Mycetoma, and lymphocutaneous nocardiosis, which are mainly due to N.brasiliensis, are most frequently treated with the association trimethoprim+sulfamethoxazole (TMP-SMZ), because of historical high susceptibility and clinical efficacy, sometimes despite the in vitro indication of strain resistance [1,47]. Most of the N.asteroides complex isolates are also susceptible, as well as N. transvalensis, while N.otitidiscaviarum is resistant both in vitro and in vivo, but is rarely implicated [8,13,15,17]. Beside, severely immunocompromised patients for organ transplants or HIV-infection are frequently intolerant to such therapy, developing skin rash to severe hypersensitivity reaction, persistent myelosuppression and increased concomitant drugs toxicity [1,8]. Minocycline has excellent in vitro activity, and is usually associated with other bactericidal agents, especially TMP-SMZ, for the additional anti-inflammatory activity [70].
Treatment duration is another crucial point, usually extended for several months after complete clinical recover, because of the high numbers of relapses [15]. Antimicrobial resistance might occur in course of initially efficacious treatments, with sudden worsening. Repeated susceptibility testing should be considered, especially in severe or refractory cases.
Superficial skin infection, as well as mycetoma severe or refractory cases might require wide spectrum antibiotics, also considering the possibility that lesions are part of a disseminated nocardiosis, before all assessment have been performed. Animal models and in vitro data attest imipenem and amikacin superior activity compared with TMP-SMZ and also synergistic effects combing the 3 drugs, but parenteral administration requires hospital settings or expensive out-patient facilities, not affordable for long-term treatment. Limited activity in vitro is suggested for fluoroquinolones, although clinical experiences found it successful in long-term combinations regimens [8,42]. Thus, clinician’s decisions should be guided by the single patient conditions:
i. Mild to moderate infections should initiate with oral TMP-SMZ alone or in association with minocycline. When sulfonamides are contra-indicated, ampicillin-clavulanic or fluoroquinolone preparations can be administered. If the clinical response is slow, a parenteral therapy should be considered, but usually at that time individual antimicrobial susceptibility results are ready to consultation.

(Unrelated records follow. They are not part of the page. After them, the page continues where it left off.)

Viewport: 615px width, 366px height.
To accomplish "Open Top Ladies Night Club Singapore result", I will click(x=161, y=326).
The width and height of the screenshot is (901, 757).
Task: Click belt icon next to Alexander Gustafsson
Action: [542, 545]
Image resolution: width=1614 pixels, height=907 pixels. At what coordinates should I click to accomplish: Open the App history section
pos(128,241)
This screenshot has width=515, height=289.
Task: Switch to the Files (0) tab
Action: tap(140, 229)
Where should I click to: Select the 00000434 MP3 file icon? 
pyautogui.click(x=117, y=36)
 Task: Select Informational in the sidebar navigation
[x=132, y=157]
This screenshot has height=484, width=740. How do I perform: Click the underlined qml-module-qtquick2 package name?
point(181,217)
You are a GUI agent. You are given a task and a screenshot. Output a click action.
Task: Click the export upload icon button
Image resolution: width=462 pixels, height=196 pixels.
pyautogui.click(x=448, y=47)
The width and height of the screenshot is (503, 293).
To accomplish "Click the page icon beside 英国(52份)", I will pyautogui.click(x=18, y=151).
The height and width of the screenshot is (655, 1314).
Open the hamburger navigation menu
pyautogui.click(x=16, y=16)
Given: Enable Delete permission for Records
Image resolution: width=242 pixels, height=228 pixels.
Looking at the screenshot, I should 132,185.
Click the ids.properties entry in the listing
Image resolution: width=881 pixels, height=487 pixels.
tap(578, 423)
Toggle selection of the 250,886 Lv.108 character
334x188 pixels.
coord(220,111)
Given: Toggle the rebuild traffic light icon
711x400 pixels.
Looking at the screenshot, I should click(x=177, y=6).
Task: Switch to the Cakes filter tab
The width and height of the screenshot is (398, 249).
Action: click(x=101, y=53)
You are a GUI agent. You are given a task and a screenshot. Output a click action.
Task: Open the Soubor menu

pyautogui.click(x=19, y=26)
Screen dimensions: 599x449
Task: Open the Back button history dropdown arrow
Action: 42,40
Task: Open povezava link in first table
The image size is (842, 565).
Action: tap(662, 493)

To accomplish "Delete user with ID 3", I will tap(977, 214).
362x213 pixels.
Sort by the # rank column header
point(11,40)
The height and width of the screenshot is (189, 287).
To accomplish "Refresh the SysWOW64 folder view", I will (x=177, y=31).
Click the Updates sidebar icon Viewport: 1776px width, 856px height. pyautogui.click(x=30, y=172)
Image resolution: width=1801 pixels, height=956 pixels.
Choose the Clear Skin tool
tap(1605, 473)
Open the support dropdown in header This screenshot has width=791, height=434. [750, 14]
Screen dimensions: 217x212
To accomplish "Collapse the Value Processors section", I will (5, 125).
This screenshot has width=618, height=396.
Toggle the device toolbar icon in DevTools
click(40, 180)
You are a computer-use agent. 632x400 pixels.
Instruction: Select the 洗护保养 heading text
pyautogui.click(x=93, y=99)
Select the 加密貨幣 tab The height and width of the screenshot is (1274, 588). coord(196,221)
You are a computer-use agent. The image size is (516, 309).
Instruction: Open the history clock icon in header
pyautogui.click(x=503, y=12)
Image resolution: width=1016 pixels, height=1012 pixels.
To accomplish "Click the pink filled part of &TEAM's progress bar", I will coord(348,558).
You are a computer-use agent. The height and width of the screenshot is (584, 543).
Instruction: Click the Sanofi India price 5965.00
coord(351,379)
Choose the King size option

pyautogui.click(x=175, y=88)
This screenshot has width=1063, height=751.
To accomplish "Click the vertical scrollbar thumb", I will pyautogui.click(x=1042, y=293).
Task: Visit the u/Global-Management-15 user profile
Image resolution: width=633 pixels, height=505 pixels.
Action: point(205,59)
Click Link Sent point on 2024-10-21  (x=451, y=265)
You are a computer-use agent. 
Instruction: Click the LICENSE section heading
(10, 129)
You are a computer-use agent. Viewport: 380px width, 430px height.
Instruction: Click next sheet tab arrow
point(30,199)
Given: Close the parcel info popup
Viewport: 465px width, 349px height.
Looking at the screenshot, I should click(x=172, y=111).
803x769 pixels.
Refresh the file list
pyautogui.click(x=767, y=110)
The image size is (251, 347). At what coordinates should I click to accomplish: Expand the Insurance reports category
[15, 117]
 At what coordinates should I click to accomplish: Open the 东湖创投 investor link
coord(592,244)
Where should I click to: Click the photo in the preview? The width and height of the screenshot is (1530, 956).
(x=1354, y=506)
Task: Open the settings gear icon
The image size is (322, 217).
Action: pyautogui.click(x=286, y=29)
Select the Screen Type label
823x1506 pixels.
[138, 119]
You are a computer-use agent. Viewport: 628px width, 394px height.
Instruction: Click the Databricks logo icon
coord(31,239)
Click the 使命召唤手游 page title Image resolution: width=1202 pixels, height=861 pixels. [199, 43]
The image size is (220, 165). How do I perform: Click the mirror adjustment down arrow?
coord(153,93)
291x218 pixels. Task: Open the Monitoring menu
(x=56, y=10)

ii. Very severe patients require parenteral therapy from the very beginning, with a combination of imipemen/meropenem; amikacin; cephalosporins or linezolide for 3-6 weeks, than switching to oral preparations if improvement or on the basis of AST results.
iii. Treatment failure can occur for sequestered abscesses and persistent fibrotizing soft tissues inflammation, demarcating the mycetomas, and requiring additional drainage or surgical procedures [28]. Secondary or coexistent infections might complicate the course of skin lesions, especially in the compromised hosts [11].